Veganistisch dieet: hoe het gezond kan slagen

De puur plantaardige dieet nadert met grote stappen het midden van de samenleving. Steeds meer mensen doen mee aan het jaarlijkse Veganuary en schakelen over naar een plantaardig dieet gedeeltelijk of zelfs voor altijd. Wat dit betekent voor hun volksgezondheid is het onderwerp van controversieel debat. In deze verwarring is het moeilijk bij te houden. Een professionele kijk helpt.

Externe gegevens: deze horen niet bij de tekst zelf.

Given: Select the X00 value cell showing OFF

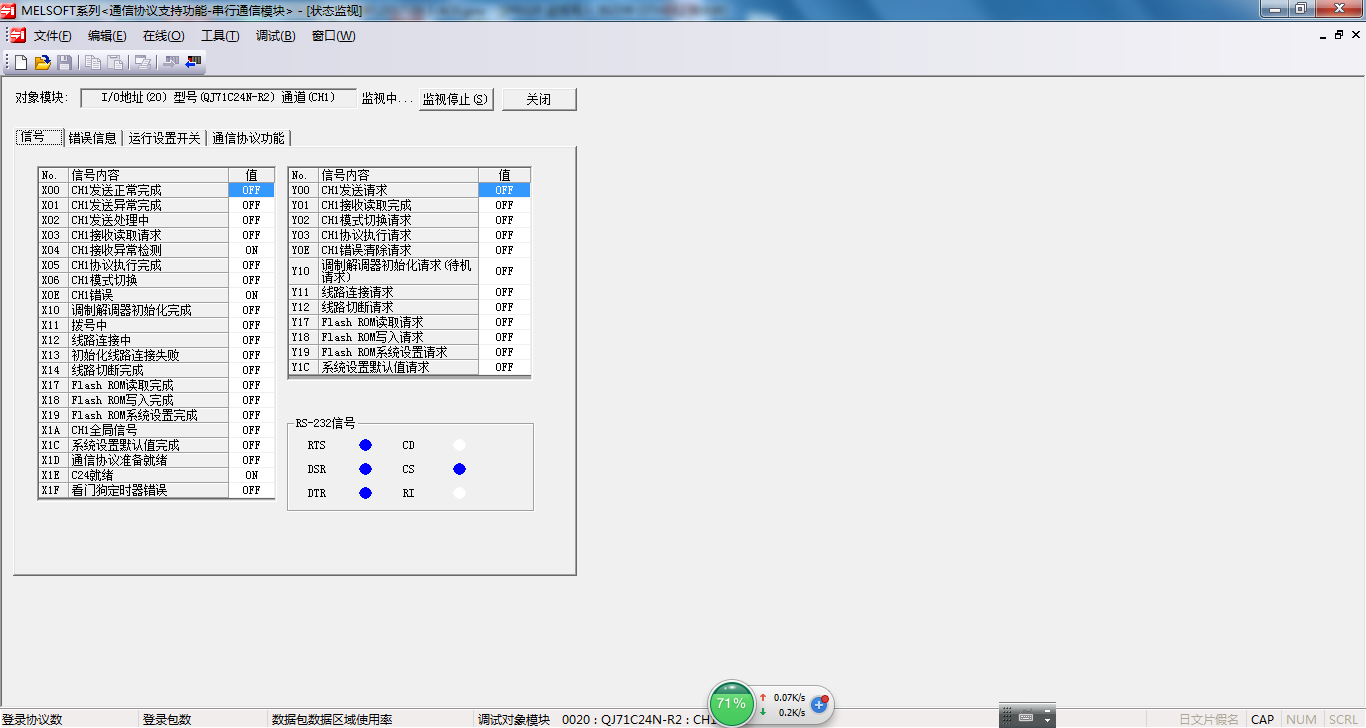Looking at the screenshot, I should point(251,190).
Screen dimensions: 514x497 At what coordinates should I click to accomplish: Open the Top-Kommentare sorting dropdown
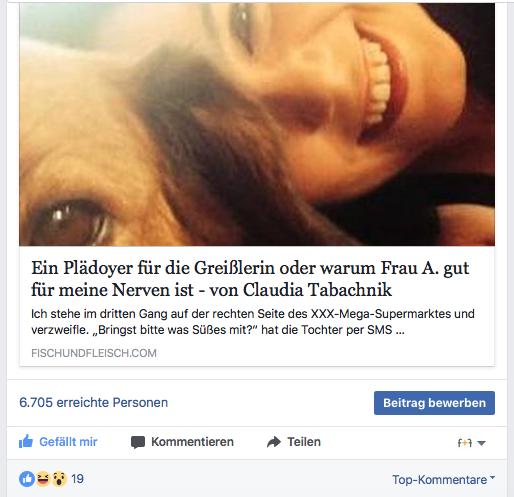point(443,480)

Wat onderscheidt veganistische diëten?

Degenen die een veganist volgen dieet consumeer geen voedingsmiddelen van dierlijke oorsprong. Dit geldt niet alleen voor vlees, zuivelproducten en eieren van het menu, maar ook gummibeertjes bij gelatine, verschillende smaken, dierlijke toevoegingen zoals karmijn en sappen, evenals wijnen die zijn geklaard met eiwit of gelatine. Op het eerste gezicht lijkt dit dieet erg beperkend, en daarom uiten veel mensen hun bezorgdheid over de bruikbaarheid ervan. Volgens een meta-analyse kunnen de positieve bijwerkingen van een veganistisch dieet op de gezondheid bijvoorbeeld een verminderd risico op

  • obesitas,
  • diabetes,
  • Individuele kankers
  • En hart- en vaatziekten

tellen. Het moet echter worden gezegd dat dit alleen waar is als het veganistische dieet zowel gezond als evenwichtig is ontworpen. Door de groeiende populariteit van plantaardige producten is er ook een groeiend aanbod van sterk bewerkte voedingsmiddelen, waar slecht voor kan zijn volksgezondheid ongeacht de voedingsvorm.

Wat zijn de mogelijke risico's van het veganistische dieet?

Een vaak genoemd argument tegen veganistische diëten is de positie van de Duitse voedingsvereniging (DGE), die verschillende voedingsstoffen als kritisch en potentieel kritisch beschouwt. Opgemerkt moet worden: de enige echt kritische voedingsstof is vitamine B12​ Daarnaast zijn er de potentieel kritische voedingsstoffen

  • Eiwitten of essentiële aminozuren
  • Vitamine D
  • Vitamine B2
  • Calcium
  • Strijkijzer
  • Jodium
  • zink
  • Selenium
  • En omega-3 vetzuren.

Met potentieel kritisch wordt bedoeld dat deze voedingsstoffen in te kleine hoeveelheden in het veganistische dieet aanwezig kunnen zijn. Daar heeft de DGE volkomen gelijk in en daarom moet haar standpunt serieus worden genomen. Dit betekent echter niet dat een veganistisch dieet onmogelijk is. Een van 's werelds grootste voedende samenlevingen, de US-American Academy OF Nutrition and Dietetics, beschrijft de goed geplande veganistische voeding zoals geschikt voor alle levensfasen van de zwangerschap over de Stillzeit tot aan kind, jeugd, volwassene en senior leeftijd. De toevoeging van 'goed gepland' is hierbij belangrijk, want zonder voedingskennis kan het eigenlijk moeilijk zijn om een ​​dieet te volgen dat aan puur plantaardige behoeften voldoet.

Excursus: de National Consumption Study II - tekorten aan voedingsstoffen, zelfs bij eters van gemengd voedsel.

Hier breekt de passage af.